Learn about the different standards and guidelines from the W3C to make an informed decision when choosing them for your project.
One of the reasons often given for web accessibility issues not being part of the standard operating procedures for all web professionals is that there is too much confusion about what the rules are and should be.
This is also cited as a reason for the slow development of relevant education, training and accreditation options. It's hard to build effective curricula and assessment structures without a clear set of standards on which to base them.
- Web Content Accessibility Guidelines (WCAG) — how to make web content and websites accessible.
- Authoring Tool Accessibility Guidelines (ATAG) — how to make web authoring tools that produce content conforming to WCAG and that are accessible for people with disabilities.

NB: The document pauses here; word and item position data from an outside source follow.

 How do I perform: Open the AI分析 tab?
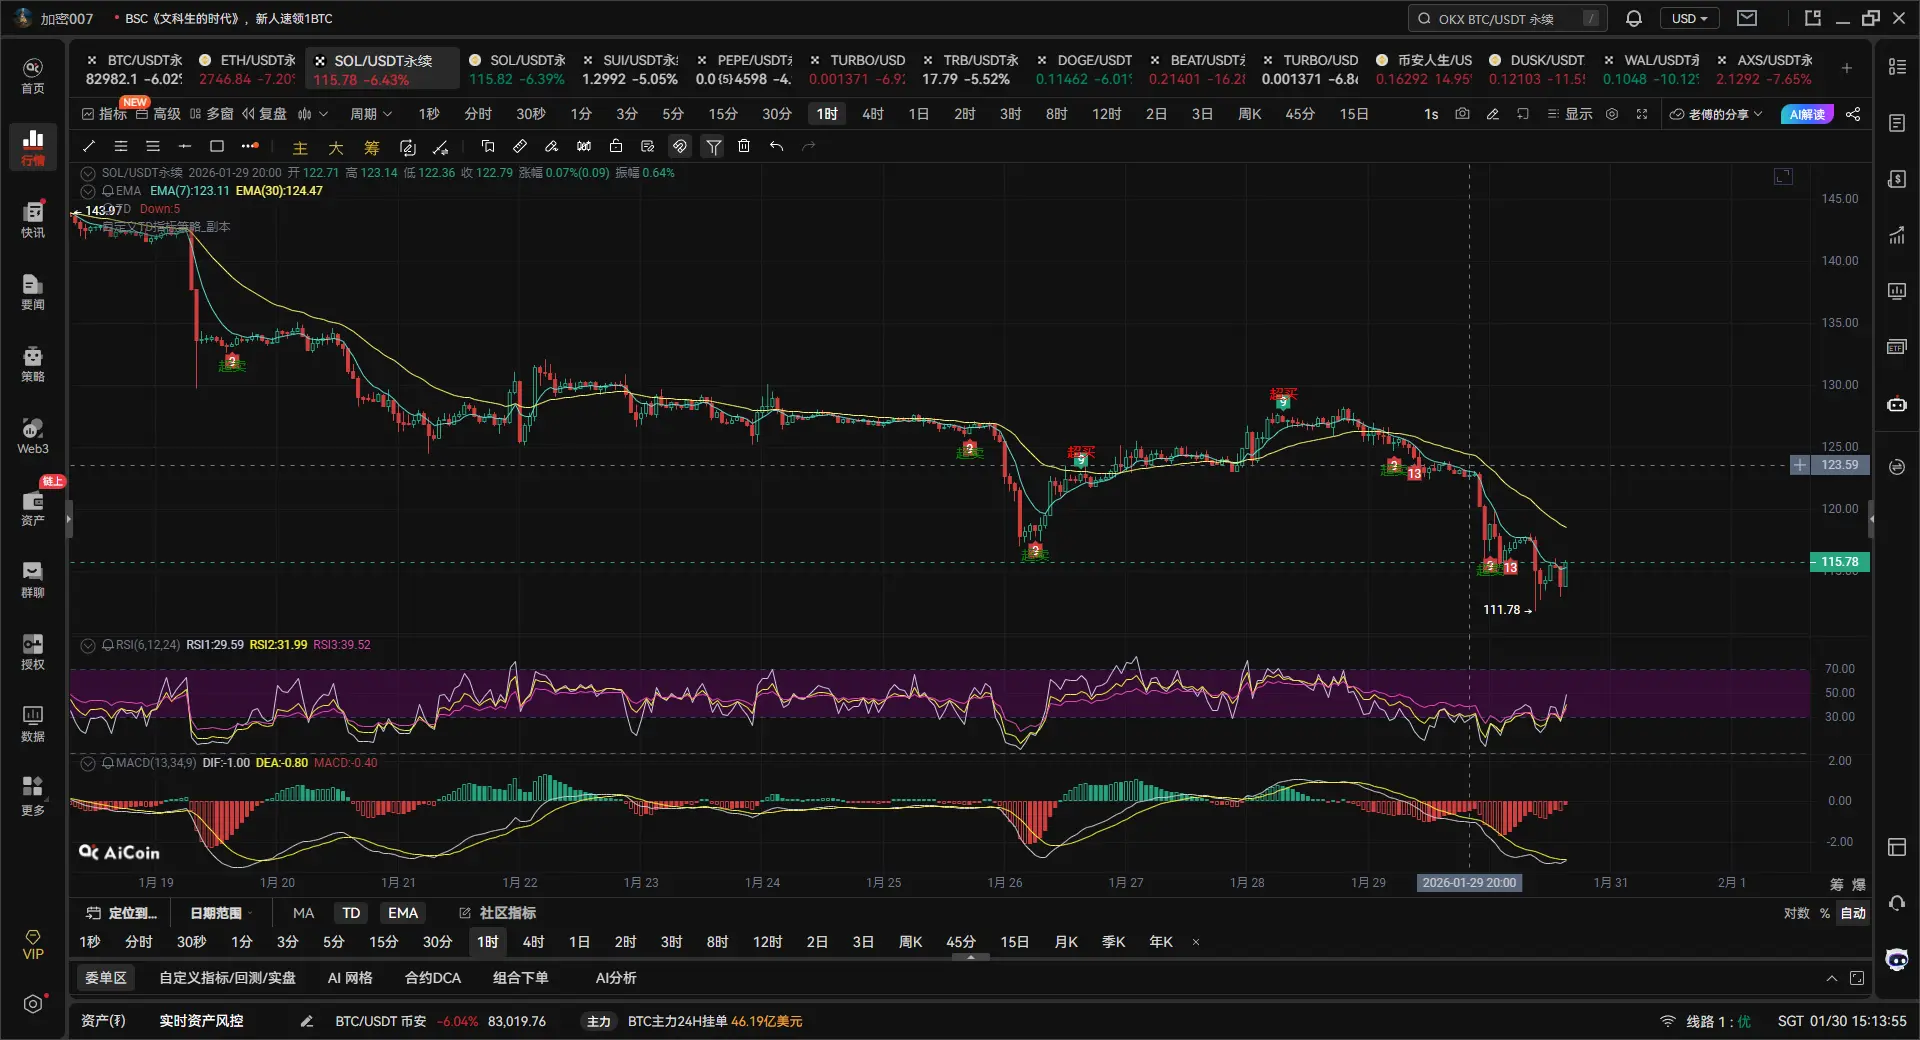pyautogui.click(x=616, y=978)
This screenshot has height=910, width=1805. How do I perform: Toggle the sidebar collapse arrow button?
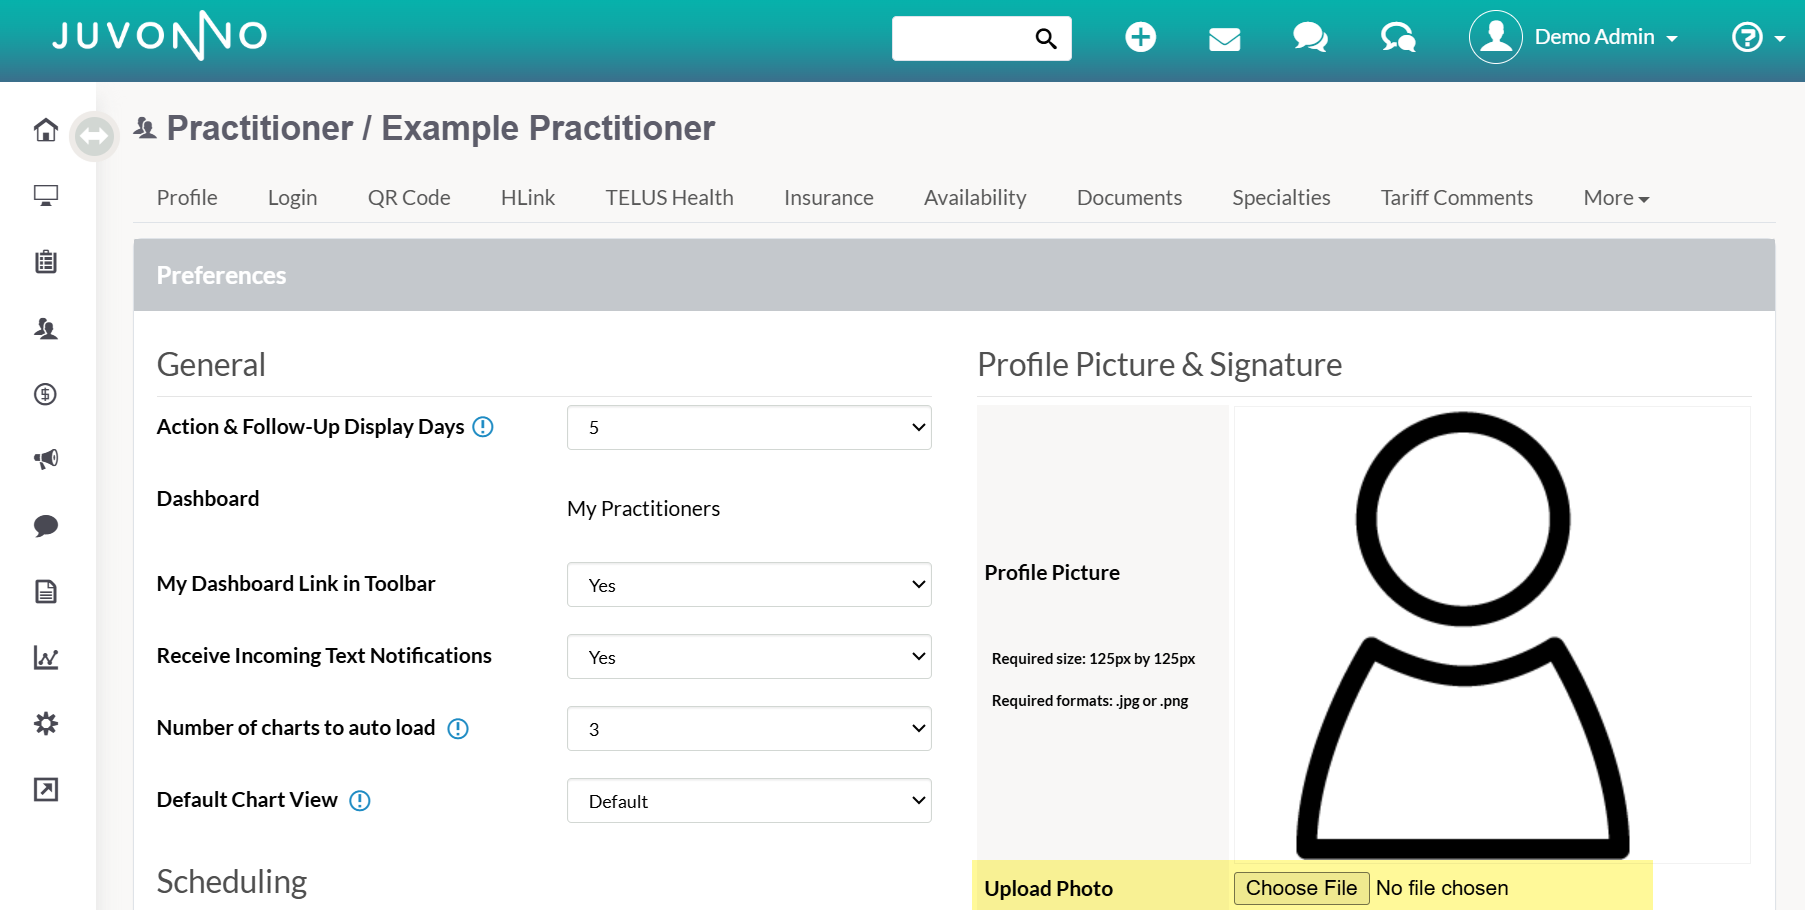tap(94, 135)
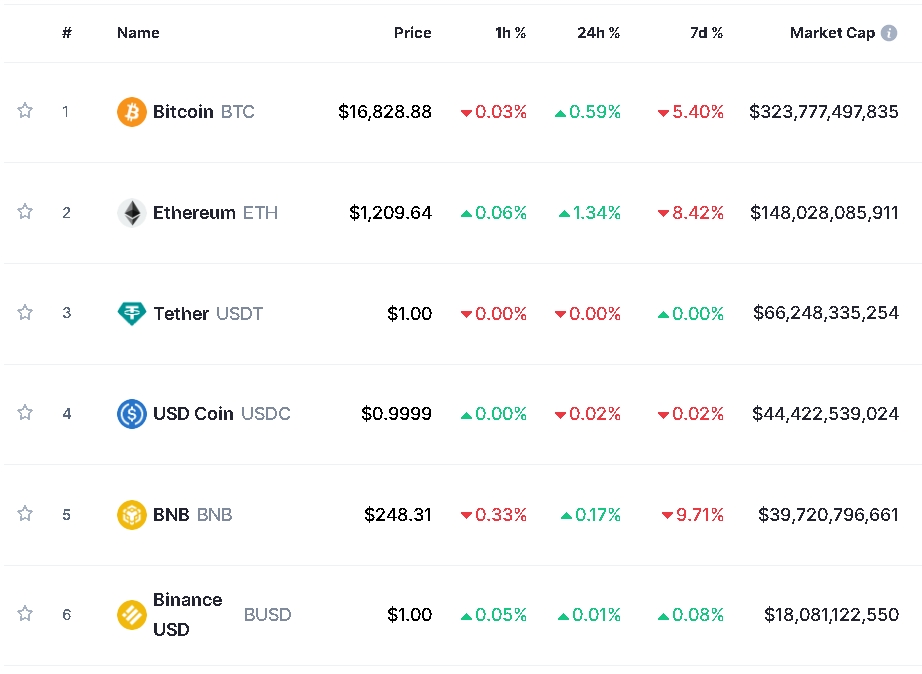Click the Bitcoin coin logo icon
This screenshot has width=922, height=674.
(131, 112)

- User Agent Accessibility Guidelines (UAAG) — how to make browsers and media players accessible, and how to ensure their interoperability with assistive technologies.
These are standards that provide an informed approach to making web content accessible.
ATAG and UAAG are critical parts of this approach. It counts for little to comply with web content accessibility guidelines (WCAG) when a web content authoring tool has been built to effectively produce only inaccessible content (ATAG), or a web browser is unable to display content in anything other than an inaccessible manner (UAAG).
WCAG 1.0 was published in 1999, providing a series of checkpoints for web accessibility. WCAG 2.0 was published in 2008. While WCAG 2.0 is certainly more relevant to recent technological advances, its greatest advance over WCAG 1.0 is in not only explaining what form barriers to web access might take for people with disabilities and how those barriers might be addressed but also, and most significantly, how to test whether those barriers have been removed.
It is this testing component, whether automated or by human means, that most serves to bring these guidelines to the level of acceptable standards, and has led governments around the world to adopt WCAG 2.0, if not as formal standards, then as guidelines and benchmarks to inform local policy.
Part of the acceptance has been due to each criterion for the successful implementation of an aspect of web accessibility being given a level of conformance: A, AA or AAA. While compliance with the requirements for AAA conformance might seem daunting, the requirements for conforming to Level A are within the reach of most web professionals.
This structure also allows organisations to set practical timeframes for achieving compliance from a basic to an advanced level.
Your organisation may be among those which have been directed by senior management, a government authority or a funding body to ensure your website is "accessible".
There will almost certainly be local requirement to take into account: municipal council and local government bylaws; state, county and provincial legislation; national and federal legislation; international directives, conventions and agreements.
The variations in assumptions, understandings and implementation requirements that underpin this range of requirements can be difficult to manage, but if you base your accessibility plan around the three levels of conformance built into WCAG 2.0 you are highly likely to not only satisfy most of your other requirements, you are also most likely to understand web accessibility better, account for it better in your policies and business plans and ultimately create a web presence that is truly accessible to people with disabilities.